___ Input material

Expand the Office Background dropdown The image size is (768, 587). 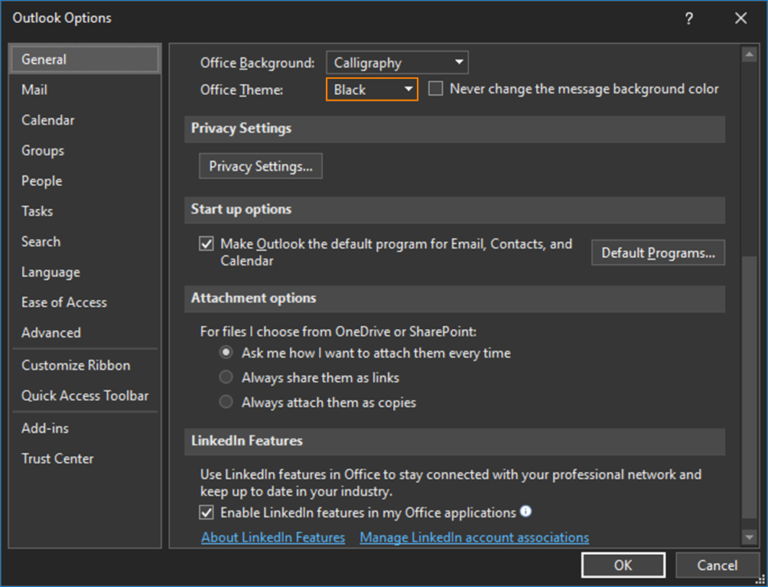(x=397, y=63)
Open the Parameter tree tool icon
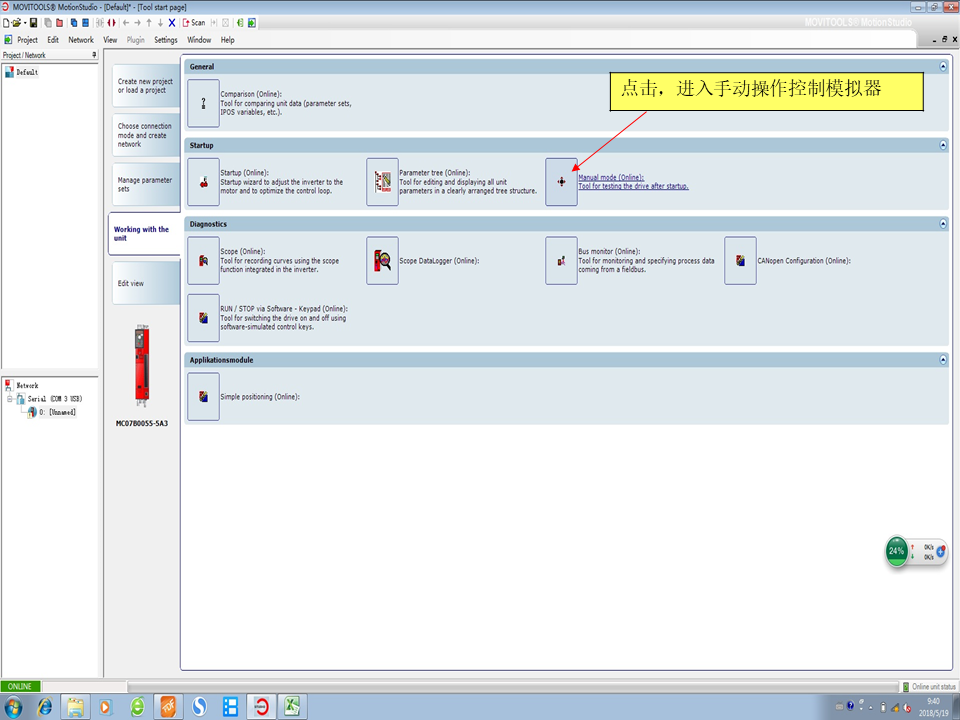960x720 pixels. coord(382,182)
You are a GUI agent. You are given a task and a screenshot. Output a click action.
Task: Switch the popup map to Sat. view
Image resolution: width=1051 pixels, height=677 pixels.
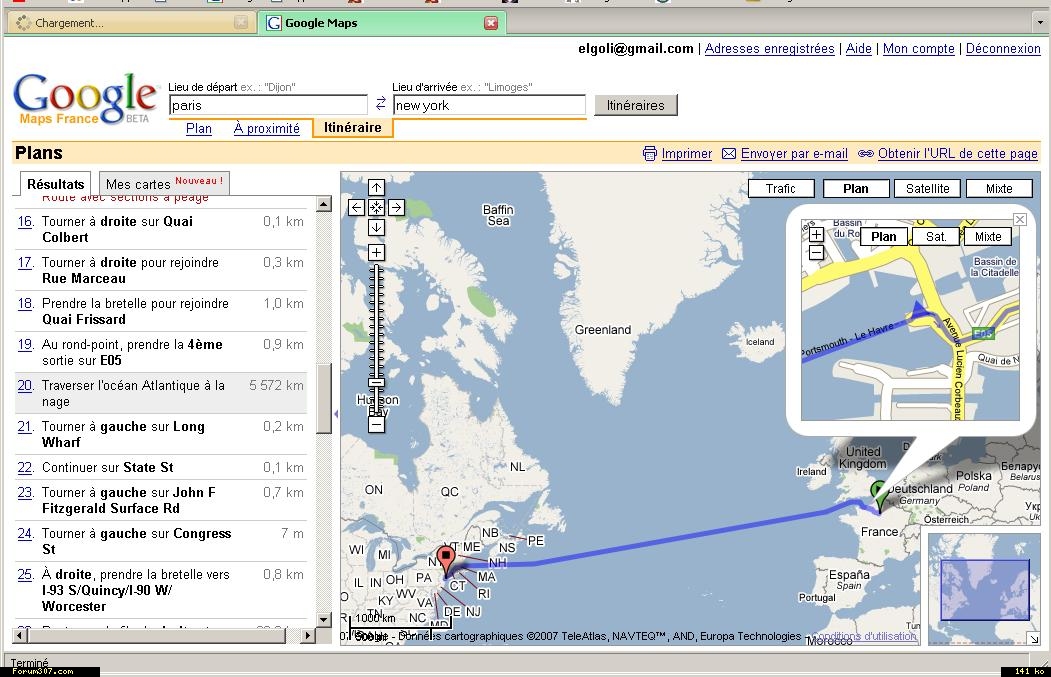coord(936,237)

______

■ What is required
Copy exactly the lines from the line that contains "Image resolution: width=1051" through the last line of the records above, both ends included, but leave out the pictures.

■ Answer
Image resolution: width=1051 pixels, height=677 pixels.
coord(936,237)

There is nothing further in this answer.